Goal of the exercise – Rewrite the rows below, changing "Describe the element at" to "Identify the element at" everywhere it appears and leaving everything else the same.

Task inputs –
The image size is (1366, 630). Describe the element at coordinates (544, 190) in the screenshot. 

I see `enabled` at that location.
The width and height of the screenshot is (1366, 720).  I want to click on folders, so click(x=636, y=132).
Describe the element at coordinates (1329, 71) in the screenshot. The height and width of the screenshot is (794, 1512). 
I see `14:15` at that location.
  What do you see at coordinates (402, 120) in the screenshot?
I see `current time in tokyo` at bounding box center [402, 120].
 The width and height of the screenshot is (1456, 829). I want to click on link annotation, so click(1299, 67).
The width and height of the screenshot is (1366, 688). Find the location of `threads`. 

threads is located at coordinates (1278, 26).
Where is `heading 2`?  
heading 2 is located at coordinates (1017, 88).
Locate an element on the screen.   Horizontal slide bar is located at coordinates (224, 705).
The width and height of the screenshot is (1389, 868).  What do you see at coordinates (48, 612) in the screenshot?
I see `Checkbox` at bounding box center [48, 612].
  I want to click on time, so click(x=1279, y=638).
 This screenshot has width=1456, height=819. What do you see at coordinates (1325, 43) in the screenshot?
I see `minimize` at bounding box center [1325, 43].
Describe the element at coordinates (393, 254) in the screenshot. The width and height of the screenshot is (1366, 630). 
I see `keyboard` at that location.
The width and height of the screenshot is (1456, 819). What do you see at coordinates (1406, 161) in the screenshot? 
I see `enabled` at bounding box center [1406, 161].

Response to the exercise –
The image size is (1366, 630). Identify the element at coordinates (544, 190) in the screenshot. 

I see `enabled` at that location.
The width and height of the screenshot is (1366, 720).  I want to click on folders, so click(x=636, y=132).
Identify the element at coordinates (1329, 71) in the screenshot. The height and width of the screenshot is (794, 1512). 
I see `14:15` at that location.
  What do you see at coordinates (402, 120) in the screenshot?
I see `current time in tokyo` at bounding box center [402, 120].
 The width and height of the screenshot is (1456, 829). I want to click on link annotation, so click(1299, 67).
The width and height of the screenshot is (1366, 688). Find the location of `threads`. 

threads is located at coordinates (1278, 26).
Where is `heading 2`?  
heading 2 is located at coordinates (1017, 88).
Locate an element on the screen.   Horizontal slide bar is located at coordinates (224, 705).
The width and height of the screenshot is (1389, 868).  What do you see at coordinates (48, 612) in the screenshot?
I see `Checkbox` at bounding box center [48, 612].
  I want to click on time, so click(x=1279, y=638).
 This screenshot has width=1456, height=819. What do you see at coordinates (1325, 43) in the screenshot?
I see `minimize` at bounding box center [1325, 43].
Identify the element at coordinates (393, 254) in the screenshot. The width and height of the screenshot is (1366, 630). 
I see `keyboard` at that location.
The width and height of the screenshot is (1456, 819). What do you see at coordinates (1406, 161) in the screenshot? 
I see `enabled` at bounding box center [1406, 161].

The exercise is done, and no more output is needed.